Spor hayatına ait anekdotlar paylaşan genç savunmacı, uzunluğu uzun olduğu için birinci etapta basketbol ile spora başladığını söyledi. 1.88 uzunluğunda olan oyuncu, “Boyum uzun diye okul kadrosunda basketbola seçilmiştim, Bursa’ya dönünce futbola başladım. Birinci vakitlerde atak oyuncusu olarak sağ açıkta oynadım, fazla gol atıyordum o vakitler. Denenmek için Vakıfköy’e çağrıldım. Birinci Bursaspor haberi geldiğinde elim ayağım titredi, Bursaspor çok büyük bir ekip, kentimizin grubu. Çok heyecanlandım. Vakıfköy’e birinci gelişim çok heyecanlıydı, birinci antrenmana çıktığımda pas atamıyordum heyecandan, daha sonrasında alıştım. Bursaspor mesleğine U-13’te başladım. Bursaspor’a sağ açık olarak gittim lakin sonrasında ön libero olarak oynadım” biçiminde konuştu.
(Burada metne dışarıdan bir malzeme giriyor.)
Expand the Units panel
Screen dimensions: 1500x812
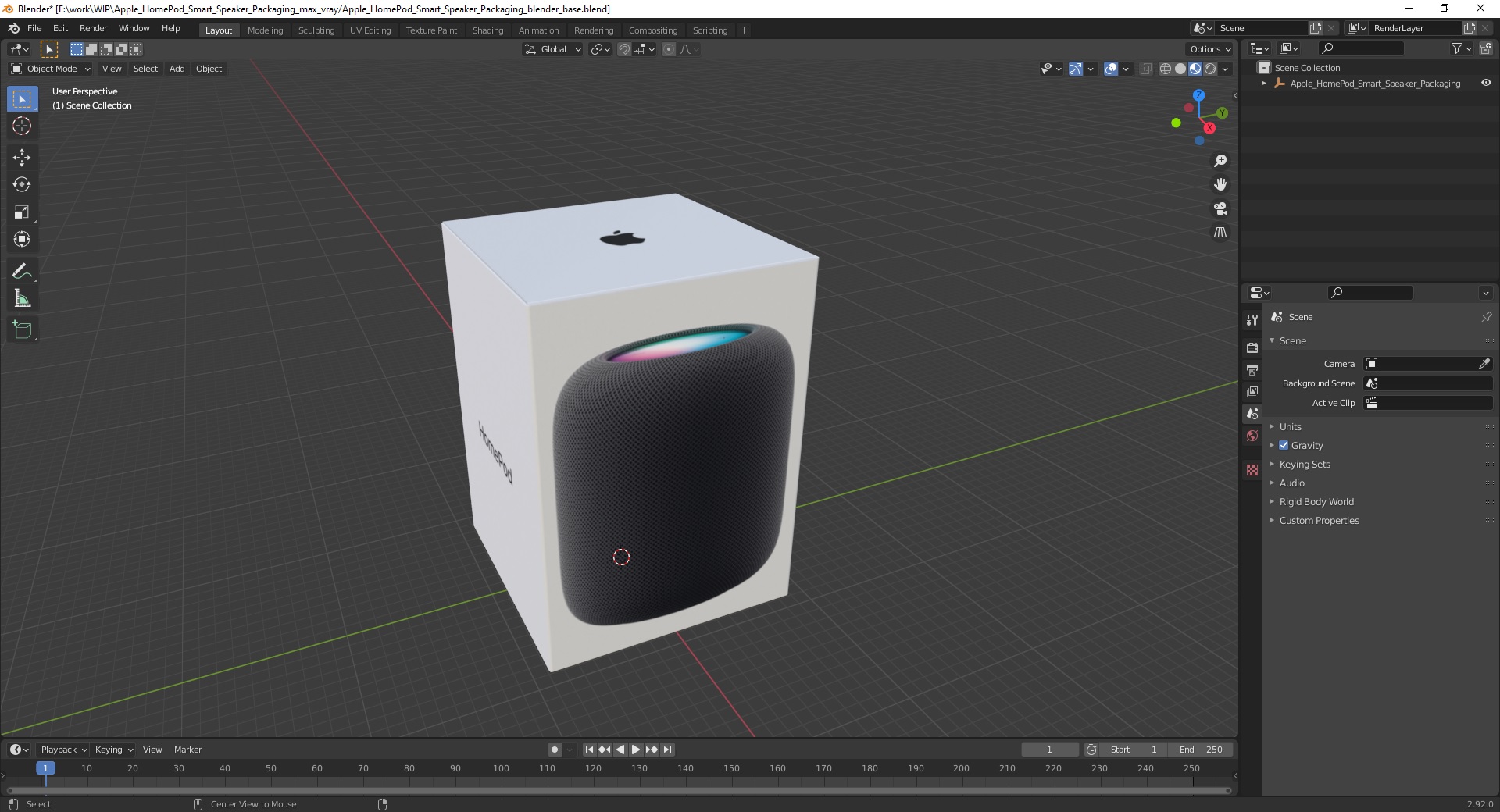1290,426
GALATASARAY MAÇIYLA STOPERDE VAZİFE ALDI
Galatasaray çabası ile birlikte stoperde vazife almaya başladığına işaret eden Altıkardeş, “Vakıfköy’deki ortam hiçbir şeye değişilmez. Çekirdek aileden bir farkımız yoktu, çok iyi bir arkadaşlık ortamı vardı. Çok iyi bir ortamımız vardı. U-16 vaktinde Başakşehir’e karşı yedektim, stoper oyuncumuz kırmızı kart gördü, sonraki hafta Galatasaray ile kritik maçımız vardı. Hocamız birinci kere stoperde forma bahtı verdi. Çok heyecanlıydım, olumlu başlayınca özgüvenim yerine geldi. 15’inci dakikada uzaktan gol attım, maçı da 1-0 kazandık. O maçı unutamıyorum” dedi.
“BURSASPOR’DA TAKIMA GİREBİLMEK ÇOK BÜYÜK BİR ŞEY”
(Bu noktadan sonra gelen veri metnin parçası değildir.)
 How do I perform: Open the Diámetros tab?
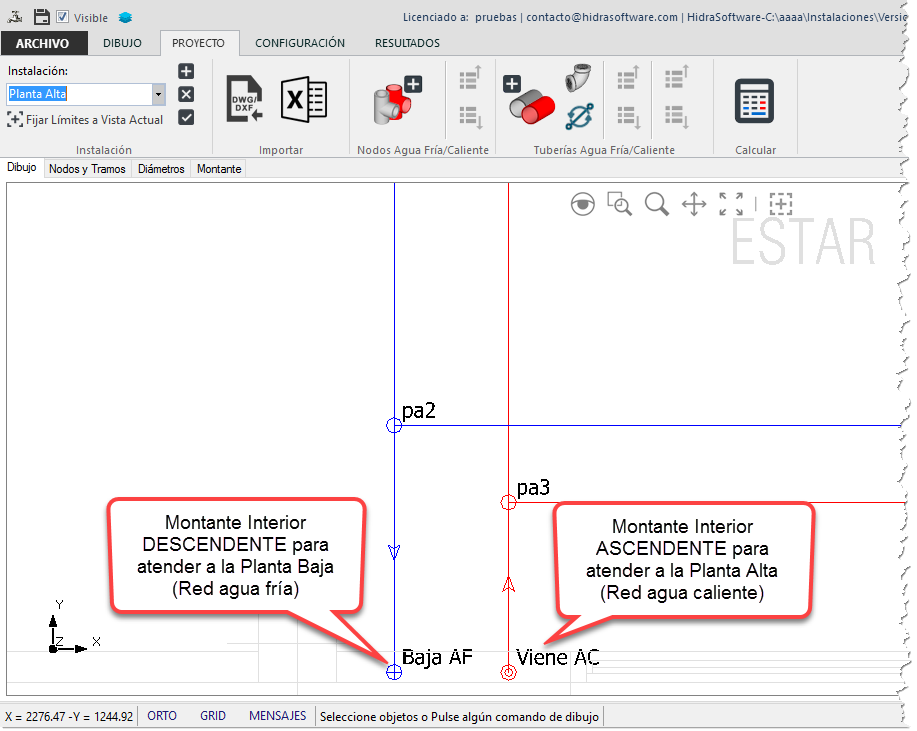click(x=161, y=169)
Çok fazla çalıştığını ve pes etmenin asla kendilerine yakışmadığını vurgulayan genç oyuncu, A Takım’a katılma sürecini ise şöyle anlattı;
“Bir iş için yola çıktıysak sonuna kadar devam etmemiz gerekiyor. Hocalarımızdan da bir şeyler öğrenebilmek için elimden geleni yapıyorum. U-17 dönemi geçirdik lakin pandemiden ötürü ikinci yarı oynanmadı, oynansaydı hoş muvaffakiyetler elde edebilirdik. O dönem meyyit bir dönemdi. Dönem başında heyecan ile A Grup takımına dahil olmayı bekliyordum, takım açıklandığında ismimi göremeyince çok üzüldüm. Huduttan ağladım, kendime kızdım, neden orada yokum diye. Hocalarımla konuştum eksiklerimi, berbat bir dönem başı oldu. Daha sıkı, çok çalıştım. Ocak ayından evvel, A Takım’ın ortası vardı. Mustafa hocamız bizi görmek için A Takım’a çağırdı. Küçüklükten beridir hayalimdi Özlüce’de antrenman yapmak. Hoş bir 2 hafta geçirdik, ağır bir tempo içerisinde. Antalya kampına dahil edildim, devre ortasında. Pek hoş geçirdiğimi düşünüyorum. Elimden gelen performansı vermeye çalıştım. Takımda ismimi görünce gururlandım. Ailemi aradım, çok keyifli oldum. Çok heyecanlı bir formda odama çıkıp, memnunluktan ağladım. Bursaspor’da takıma girebilmek çok büyük bir şey. Giresunspor gayreti, birinci maçımdı. Çok heyecanlıydım. Çok sıkıntı maç olacaktı. Birinci resmi maçım, çok karmaşık hisler içerisindeydim. Şanssız başladık, 2-0’dan sonra çok iyi gayret verdik eksiklerimize karşın. Durumlara girdik, değerlendirebilsek galip dönebilirdik. Hoş bir histi, benim için de hoş geçti.”
Geçtiğimiz dönem birinci defa A Grup ile birlikte baht bulan genç oyuncu, 14 müsabakada forma giydi. Toplamda bin 110 dakika mühlet alan başarılı oyuncu, bir golün de hazırlayıcısı oldu.